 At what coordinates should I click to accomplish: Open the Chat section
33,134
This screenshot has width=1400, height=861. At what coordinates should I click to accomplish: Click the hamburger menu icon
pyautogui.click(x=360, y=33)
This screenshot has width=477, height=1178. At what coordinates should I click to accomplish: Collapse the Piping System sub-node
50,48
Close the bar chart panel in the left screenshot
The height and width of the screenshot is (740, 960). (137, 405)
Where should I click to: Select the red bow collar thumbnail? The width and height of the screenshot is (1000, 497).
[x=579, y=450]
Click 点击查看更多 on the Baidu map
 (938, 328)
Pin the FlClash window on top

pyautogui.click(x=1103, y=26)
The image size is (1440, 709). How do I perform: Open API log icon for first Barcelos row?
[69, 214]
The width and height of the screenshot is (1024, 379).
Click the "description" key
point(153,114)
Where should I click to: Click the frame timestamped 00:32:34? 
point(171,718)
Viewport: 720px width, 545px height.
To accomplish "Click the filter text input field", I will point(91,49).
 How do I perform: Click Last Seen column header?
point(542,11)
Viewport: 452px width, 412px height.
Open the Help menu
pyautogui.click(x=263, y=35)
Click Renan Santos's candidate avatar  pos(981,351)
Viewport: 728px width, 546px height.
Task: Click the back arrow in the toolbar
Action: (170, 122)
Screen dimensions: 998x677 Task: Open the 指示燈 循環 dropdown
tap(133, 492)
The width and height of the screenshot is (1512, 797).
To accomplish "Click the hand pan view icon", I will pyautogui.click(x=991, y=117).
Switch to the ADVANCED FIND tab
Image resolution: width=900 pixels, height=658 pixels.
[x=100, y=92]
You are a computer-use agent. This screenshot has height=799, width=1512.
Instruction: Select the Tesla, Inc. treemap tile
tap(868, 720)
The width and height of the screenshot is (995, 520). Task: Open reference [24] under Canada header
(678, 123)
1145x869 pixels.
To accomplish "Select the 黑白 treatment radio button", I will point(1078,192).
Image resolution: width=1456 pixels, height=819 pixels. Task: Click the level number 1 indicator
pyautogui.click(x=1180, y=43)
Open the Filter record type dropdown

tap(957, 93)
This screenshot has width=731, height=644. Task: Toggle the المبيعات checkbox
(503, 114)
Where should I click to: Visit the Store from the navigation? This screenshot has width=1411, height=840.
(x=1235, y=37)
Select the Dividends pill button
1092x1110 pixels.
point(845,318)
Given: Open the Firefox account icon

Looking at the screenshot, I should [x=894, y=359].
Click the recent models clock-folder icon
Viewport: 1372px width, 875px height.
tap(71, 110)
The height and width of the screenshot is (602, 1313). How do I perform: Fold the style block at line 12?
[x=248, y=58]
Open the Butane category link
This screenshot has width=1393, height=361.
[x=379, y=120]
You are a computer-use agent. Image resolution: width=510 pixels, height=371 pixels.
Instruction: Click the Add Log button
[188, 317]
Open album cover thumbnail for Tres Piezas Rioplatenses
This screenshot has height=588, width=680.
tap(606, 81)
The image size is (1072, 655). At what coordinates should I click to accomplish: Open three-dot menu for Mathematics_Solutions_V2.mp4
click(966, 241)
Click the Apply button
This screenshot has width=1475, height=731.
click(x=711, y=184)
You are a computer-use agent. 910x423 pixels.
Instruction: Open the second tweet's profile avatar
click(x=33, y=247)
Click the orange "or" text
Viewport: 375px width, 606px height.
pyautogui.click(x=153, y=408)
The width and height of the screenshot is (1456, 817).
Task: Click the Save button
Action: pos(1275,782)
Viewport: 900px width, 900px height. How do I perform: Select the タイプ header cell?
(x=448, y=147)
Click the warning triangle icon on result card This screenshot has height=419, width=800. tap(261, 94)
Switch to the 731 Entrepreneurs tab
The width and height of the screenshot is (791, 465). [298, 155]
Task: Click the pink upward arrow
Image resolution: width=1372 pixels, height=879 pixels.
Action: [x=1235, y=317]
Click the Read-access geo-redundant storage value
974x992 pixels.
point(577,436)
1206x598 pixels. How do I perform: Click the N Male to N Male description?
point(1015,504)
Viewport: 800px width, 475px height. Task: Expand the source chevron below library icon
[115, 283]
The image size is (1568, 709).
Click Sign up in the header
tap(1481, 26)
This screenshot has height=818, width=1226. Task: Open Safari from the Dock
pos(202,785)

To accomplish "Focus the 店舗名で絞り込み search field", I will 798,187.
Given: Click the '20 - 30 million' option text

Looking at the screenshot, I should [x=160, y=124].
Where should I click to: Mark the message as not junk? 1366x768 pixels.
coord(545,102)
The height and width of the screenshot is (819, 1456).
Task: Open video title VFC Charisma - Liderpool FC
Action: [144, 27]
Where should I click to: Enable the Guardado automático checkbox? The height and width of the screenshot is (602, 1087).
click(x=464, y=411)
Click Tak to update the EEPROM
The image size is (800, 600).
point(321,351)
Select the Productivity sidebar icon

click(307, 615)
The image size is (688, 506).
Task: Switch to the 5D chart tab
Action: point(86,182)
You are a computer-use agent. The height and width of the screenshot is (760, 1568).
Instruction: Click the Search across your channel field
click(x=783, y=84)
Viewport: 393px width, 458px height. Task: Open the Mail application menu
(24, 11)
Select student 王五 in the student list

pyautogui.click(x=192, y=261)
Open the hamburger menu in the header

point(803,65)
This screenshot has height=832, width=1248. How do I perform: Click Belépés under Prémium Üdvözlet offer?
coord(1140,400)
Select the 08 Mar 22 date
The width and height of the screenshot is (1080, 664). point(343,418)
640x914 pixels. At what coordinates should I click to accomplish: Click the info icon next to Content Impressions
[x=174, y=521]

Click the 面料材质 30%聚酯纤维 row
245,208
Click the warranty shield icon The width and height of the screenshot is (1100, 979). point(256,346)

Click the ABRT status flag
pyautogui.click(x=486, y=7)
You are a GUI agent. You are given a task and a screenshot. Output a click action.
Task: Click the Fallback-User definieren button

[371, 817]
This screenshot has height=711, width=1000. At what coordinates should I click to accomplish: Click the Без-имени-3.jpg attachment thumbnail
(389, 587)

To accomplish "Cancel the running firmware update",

┄┄┄┄┄┄

Please retype all of the data above exactly as it appears.

#### Solved problem
 At what coordinates should I click to accomplish: Open the Chat section
33,134
This screenshot has width=1400, height=861. At what coordinates should I click to accomplish: Click the hamburger menu icon
pyautogui.click(x=360, y=33)
This screenshot has width=477, height=1178. At what coordinates should I click to accomplish: Collapse the Piping System sub-node
50,48
Close the bar chart panel in the left screenshot
The height and width of the screenshot is (740, 960). (137, 405)
Where should I click to: Select the red bow collar thumbnail? The width and height of the screenshot is (1000, 497).
[x=579, y=450]
Click 点击查看更多 on the Baidu map
 (938, 328)
Pin the FlClash window on top

pyautogui.click(x=1103, y=26)
The image size is (1440, 709). How do I perform: Open API log icon for first Barcelos row?
[69, 214]
The width and height of the screenshot is (1024, 379).
Click the "description" key
point(153,114)
Where should I click to: Click the frame timestamped 00:32:34? 
point(171,718)
Viewport: 720px width, 545px height.
To accomplish "Click the filter text input field", I will point(91,49).
 How do I perform: Click Last Seen column header?
point(542,11)
Viewport: 452px width, 412px height.
Open the Help menu
pyautogui.click(x=263, y=35)
Click Renan Santos's candidate avatar  pos(981,351)
Viewport: 728px width, 546px height.
Task: Click the back arrow in the toolbar
Action: (170, 122)
Screen dimensions: 998x677 Task: Open the 指示燈 循環 dropdown
tap(133, 492)
The width and height of the screenshot is (1512, 797).
To accomplish "Click the hand pan view icon", I will pyautogui.click(x=991, y=117).
Switch to the ADVANCED FIND tab
Image resolution: width=900 pixels, height=658 pixels.
[x=100, y=92]
You are a computer-use agent. This screenshot has height=799, width=1512.
Instruction: Select the Tesla, Inc. treemap tile
tap(868, 720)
The width and height of the screenshot is (995, 520). Task: Open reference [24] under Canada header
(678, 123)
1145x869 pixels.
To accomplish "Select the 黑白 treatment radio button", I will point(1078,192).
Image resolution: width=1456 pixels, height=819 pixels. Task: Click the level number 1 indicator
pyautogui.click(x=1180, y=43)
Open the Filter record type dropdown

tap(957, 93)
This screenshot has width=731, height=644. Task: Toggle the المبيعات checkbox
(503, 114)
Where should I click to: Visit the Store from the navigation? This screenshot has width=1411, height=840.
(x=1235, y=37)
Select the Dividends pill button
1092x1110 pixels.
point(845,318)
Given: Open the Firefox account icon

Looking at the screenshot, I should [x=894, y=359].
Click the recent models clock-folder icon
Viewport: 1372px width, 875px height.
tap(71, 110)
The height and width of the screenshot is (602, 1313). How do I perform: Fold the style block at line 12?
[x=248, y=58]
Open the Butane category link
This screenshot has width=1393, height=361.
[x=379, y=120]
You are a computer-use agent. Image resolution: width=510 pixels, height=371 pixels.
Instruction: Click the Add Log button
[188, 317]
Open album cover thumbnail for Tres Piezas Rioplatenses
This screenshot has height=588, width=680.
tap(606, 81)
The image size is (1072, 655). At what coordinates should I click to accomplish: Open three-dot menu for Mathematics_Solutions_V2.mp4
click(966, 241)
Click the Apply button
This screenshot has width=1475, height=731.
click(x=711, y=184)
You are a computer-use agent. 910x423 pixels.
Instruction: Open the second tweet's profile avatar
click(x=33, y=247)
Click the orange "or" text
Viewport: 375px width, 606px height.
pyautogui.click(x=153, y=408)
The width and height of the screenshot is (1456, 817).
Task: Click the Save button
Action: pos(1275,782)
Viewport: 900px width, 900px height. How do I perform: Select the タイプ header cell?
(x=448, y=147)
Click the warning triangle icon on result card This screenshot has height=419, width=800. tap(261, 94)
Switch to the 731 Entrepreneurs tab
The width and height of the screenshot is (791, 465). [298, 155]
Task: Click the pink upward arrow
Image resolution: width=1372 pixels, height=879 pixels.
Action: [x=1235, y=317]
Click the Read-access geo-redundant storage value
974x992 pixels.
point(577,436)
1206x598 pixels. How do I perform: Click the N Male to N Male description?
point(1015,504)
Viewport: 800px width, 475px height. Task: Expand the source chevron below library icon
[115, 283]
The image size is (1568, 709).
Click Sign up in the header
tap(1481, 26)
This screenshot has height=818, width=1226. Task: Open Safari from the Dock
pos(202,785)

To accomplish "Focus the 店舗名で絞り込み search field", I will 798,187.
Given: Click the '20 - 30 million' option text

Looking at the screenshot, I should [x=160, y=124].
Where should I click to: Mark the message as not junk? 1366x768 pixels.
coord(545,102)
The height and width of the screenshot is (819, 1456).
Task: Open video title VFC Charisma - Liderpool FC
Action: [144, 27]
Where should I click to: Enable the Guardado automático checkbox? The height and width of the screenshot is (602, 1087).
click(x=464, y=411)
Click Tak to update the EEPROM
The image size is (800, 600).
point(321,351)
Select the Productivity sidebar icon

click(307, 615)
The image size is (688, 506).
Task: Switch to the 5D chart tab
Action: point(86,182)
You are a computer-use agent. The height and width of the screenshot is (760, 1568).
Instruction: Click the Search across your channel field
click(x=783, y=84)
Viewport: 393px width, 458px height. Task: Open the Mail application menu
(24, 11)
Select student 王五 in the student list

pyautogui.click(x=192, y=261)
Open the hamburger menu in the header

point(803,65)
This screenshot has height=832, width=1248. How do I perform: Click Belépés under Prémium Üdvözlet offer?
coord(1140,400)
Select the 08 Mar 22 date
The width and height of the screenshot is (1080, 664). point(343,418)
640x914 pixels. At what coordinates should I click to accomplish: Click the info icon next to Content Impressions
[x=174, y=521]

Click the 面料材质 30%聚酯纤维 row
245,208
Click the warranty shield icon The width and height of the screenshot is (1100, 979). point(256,346)

Click the ABRT status flag
pyautogui.click(x=486, y=7)
You are a GUI agent. You are given a task and a screenshot. Output a click action.
Task: Click the Fallback-User definieren button

[371, 817]
This screenshot has height=711, width=1000. At what coordinates should I click to accomplish: Click the Без-имени-3.jpg attachment thumbnail
(389, 587)

To accomplish "Cancel the running firmware update",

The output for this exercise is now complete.